When I was inducted into the Mommy Club, I had no idea the dues included massive heaps of guilt. I generated enough all on my own, but I also found myself accepting it from others. “You’re doing an all-natural vaginal birth, right?” a lesbian chiropractor, a stranger, asked when fate crossed our paths at Dave and Buster’s. “You’re putting her in daycare? Wow, I don’t even trust daycares anymore,” said a brazen acquaintance I saw at Walmart. I could continue with comments about our formula supplementation, the length of my maternity leave, and a thousand other “issues” (that of course are not issues).
I was accepting the guilt with a weak self-defense – and a sinking heart – until I heard a father quoted on the radio one day.
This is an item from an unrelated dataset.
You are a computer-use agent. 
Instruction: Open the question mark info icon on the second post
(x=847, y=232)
NPR is my #1 preset, and my curiosity was piqued when they interviewed an author who wrote a book about the experience of parenting in America. When asked what her favorite finding was, she talked about asking a man on a plane, “Do you ever feel like a bad father?” He said, “Absolutely not. I am the standard.” He explained that he went to work each day, helped with the kids, and took care of himself and his wife emotionally. Who could ask for more than that? So no, he never felt like a bad father. The author said she was so struck by his conviction that she had “I am the standard” printed onto customized bumper stickers and handed them out to all her friends and clients.
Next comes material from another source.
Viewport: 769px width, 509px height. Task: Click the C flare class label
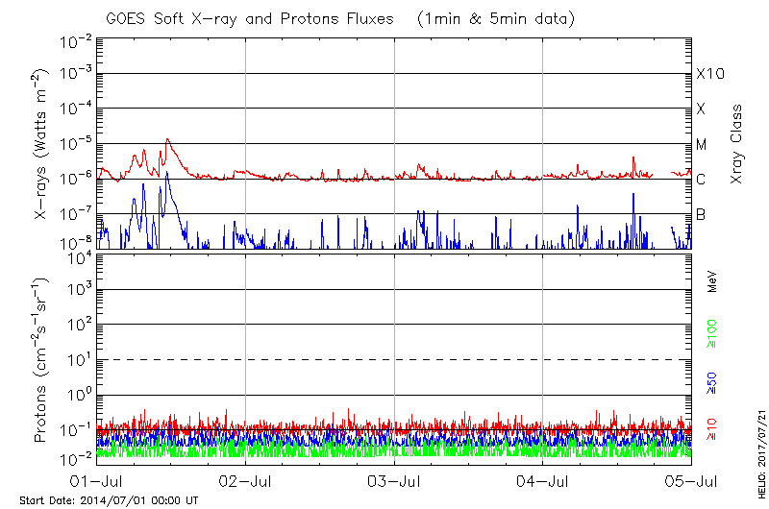pyautogui.click(x=702, y=180)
The most guilt I have felt is over feeding my baby. For several reasons, I haven’t been able to produce all the milk she needs. Everywhere, including in my own head, abounds the pressure to exclusively breastfeed, but my body just won’t allow that. Certain days I would hold my daughter and start crying that she couldn’t get all she needed from me. But when airing my sorrows to a friend one night, she commiserated and then said, “Maybe think of it as ‘just feeding,’ nothing special. Just feed your baby.” That, coupled with the belief that I am the standard, has Scotchgarded my motherhood from (most) guilt. I provide all the breastmilk I can and supplement the rest. I read to my baby. I dance with my baby. I enjoy her awakening spirit. I pray for her daily and for my man and me, that we will parent her with wisdom and grace. I change her diaper, feed her, take her out with me. I am the standard.
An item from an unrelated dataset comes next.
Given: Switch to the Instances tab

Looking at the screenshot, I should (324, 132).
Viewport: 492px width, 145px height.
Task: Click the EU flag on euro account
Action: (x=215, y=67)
A superb book I just finished, Bringing Up Bébé by Pamela Druckerman, quotes a French mother, wife, and lawyer on the issue of guilt: “I never wonder whether I am a good enough mother because I really think I am.” That, my friends, is a confident woman. I want my daughter to think like that, talk like that. So it’s up to me to show her. I no longer wonder whether she has the right mom. Because I really think she does.